Caso o clube se utilize dos instrumentos previstos na LRF – seja de forma exclusiva ou juntamente com a SAF -, deve atentar para os fatos de que a rejeição de plano de recuperação judicial poderá viabilizar a apresentação de um plano pelos credores e o seu descumprimento, na convolação da recuperação em falência, com consequências inimagináveis para a perpetuação de clubes que são instituições centenárias.

 

Em suma, a Lei é muito boa e dá um novo passo para a profissionalização do futebol, cabendo agora conferirmos se haverá interesse por parte dos clubes (e, principalmente, de seus dirigentes e associados/sócios atuais) em ceder grande parte de seu atual poder diretivo em prol de uma nova forma de gestão do futebol. O tempo irá dizer.

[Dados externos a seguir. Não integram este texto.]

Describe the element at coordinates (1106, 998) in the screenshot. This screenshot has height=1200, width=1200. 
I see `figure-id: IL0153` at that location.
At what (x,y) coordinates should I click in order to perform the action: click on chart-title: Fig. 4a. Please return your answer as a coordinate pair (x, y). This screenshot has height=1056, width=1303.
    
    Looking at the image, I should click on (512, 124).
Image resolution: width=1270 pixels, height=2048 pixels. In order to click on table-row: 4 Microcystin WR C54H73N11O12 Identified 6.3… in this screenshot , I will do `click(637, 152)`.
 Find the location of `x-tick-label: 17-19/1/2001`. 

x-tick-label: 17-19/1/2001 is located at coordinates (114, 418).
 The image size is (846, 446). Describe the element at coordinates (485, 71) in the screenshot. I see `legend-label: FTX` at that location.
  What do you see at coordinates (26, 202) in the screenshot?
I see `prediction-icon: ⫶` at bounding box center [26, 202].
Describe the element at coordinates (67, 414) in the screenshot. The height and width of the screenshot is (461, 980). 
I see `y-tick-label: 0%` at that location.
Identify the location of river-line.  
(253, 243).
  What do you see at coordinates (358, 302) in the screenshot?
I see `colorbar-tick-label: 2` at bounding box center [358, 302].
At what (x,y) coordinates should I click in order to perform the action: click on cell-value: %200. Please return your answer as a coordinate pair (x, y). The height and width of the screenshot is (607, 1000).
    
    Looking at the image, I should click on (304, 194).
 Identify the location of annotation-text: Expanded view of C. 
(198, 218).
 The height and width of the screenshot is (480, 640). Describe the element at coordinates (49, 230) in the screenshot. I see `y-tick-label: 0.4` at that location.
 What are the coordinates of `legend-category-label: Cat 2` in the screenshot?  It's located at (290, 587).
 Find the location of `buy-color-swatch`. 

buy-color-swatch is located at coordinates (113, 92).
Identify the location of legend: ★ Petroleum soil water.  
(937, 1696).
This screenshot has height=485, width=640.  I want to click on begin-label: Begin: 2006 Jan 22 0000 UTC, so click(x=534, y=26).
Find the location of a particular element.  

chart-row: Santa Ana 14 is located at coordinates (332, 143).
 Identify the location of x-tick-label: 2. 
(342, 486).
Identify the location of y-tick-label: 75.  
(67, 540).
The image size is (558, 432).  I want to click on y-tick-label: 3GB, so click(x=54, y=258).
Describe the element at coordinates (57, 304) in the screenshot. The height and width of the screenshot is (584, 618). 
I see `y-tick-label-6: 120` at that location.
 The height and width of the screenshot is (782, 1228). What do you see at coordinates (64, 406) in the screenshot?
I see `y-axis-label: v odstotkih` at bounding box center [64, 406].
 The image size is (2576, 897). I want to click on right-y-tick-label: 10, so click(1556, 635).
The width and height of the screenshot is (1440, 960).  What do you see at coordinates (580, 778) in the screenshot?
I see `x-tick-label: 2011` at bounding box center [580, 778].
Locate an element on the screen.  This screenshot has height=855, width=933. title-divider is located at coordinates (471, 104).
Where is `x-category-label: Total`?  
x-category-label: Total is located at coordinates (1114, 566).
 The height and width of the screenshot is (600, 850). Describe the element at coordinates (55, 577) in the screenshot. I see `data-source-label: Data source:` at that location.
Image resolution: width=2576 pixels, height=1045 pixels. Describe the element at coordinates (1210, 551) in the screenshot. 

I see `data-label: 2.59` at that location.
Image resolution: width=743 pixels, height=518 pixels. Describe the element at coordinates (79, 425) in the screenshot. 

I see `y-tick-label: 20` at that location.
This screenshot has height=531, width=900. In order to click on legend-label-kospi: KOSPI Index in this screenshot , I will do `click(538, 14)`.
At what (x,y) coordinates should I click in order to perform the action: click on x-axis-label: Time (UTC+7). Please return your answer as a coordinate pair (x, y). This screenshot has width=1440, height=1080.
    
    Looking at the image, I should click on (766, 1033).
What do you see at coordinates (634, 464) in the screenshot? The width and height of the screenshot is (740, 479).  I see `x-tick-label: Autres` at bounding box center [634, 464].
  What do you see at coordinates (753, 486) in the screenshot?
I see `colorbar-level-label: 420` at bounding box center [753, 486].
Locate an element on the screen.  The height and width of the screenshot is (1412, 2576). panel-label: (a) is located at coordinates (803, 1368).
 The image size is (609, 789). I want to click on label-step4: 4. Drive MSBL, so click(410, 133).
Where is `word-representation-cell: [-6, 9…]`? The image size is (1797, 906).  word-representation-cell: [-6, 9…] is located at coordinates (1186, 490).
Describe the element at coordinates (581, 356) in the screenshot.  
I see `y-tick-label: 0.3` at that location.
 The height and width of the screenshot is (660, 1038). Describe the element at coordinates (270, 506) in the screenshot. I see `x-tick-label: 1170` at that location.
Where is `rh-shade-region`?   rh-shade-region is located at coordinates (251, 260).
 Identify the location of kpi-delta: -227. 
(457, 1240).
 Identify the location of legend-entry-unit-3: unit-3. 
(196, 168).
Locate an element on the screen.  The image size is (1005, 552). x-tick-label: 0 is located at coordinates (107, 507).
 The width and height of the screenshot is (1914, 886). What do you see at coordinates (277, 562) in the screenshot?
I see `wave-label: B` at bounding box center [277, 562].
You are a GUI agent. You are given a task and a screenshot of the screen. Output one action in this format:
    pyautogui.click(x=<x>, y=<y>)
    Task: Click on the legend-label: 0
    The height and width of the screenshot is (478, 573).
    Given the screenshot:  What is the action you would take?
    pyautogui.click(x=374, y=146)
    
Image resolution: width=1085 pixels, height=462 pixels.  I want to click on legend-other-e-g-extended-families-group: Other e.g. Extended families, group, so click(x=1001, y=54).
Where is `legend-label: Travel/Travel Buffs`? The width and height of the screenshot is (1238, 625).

Há muito mais a ser dito sobre a Lei e seus potenciais efeitos. Mas, nessa primeira análise, fica evidente que a legislação cria importante instrumento para atração de investimentos, melhoria da gestão e equalização das finanças pelos clubes de futebol, para salvaguardar um esporte pentacampeão mundial.

 

*Renata Oliveira, Ivandro Maciel Sanchez Junior e Cesar Roenick são, respectivamente, sócios e advogado do Machado Meyer Advogados.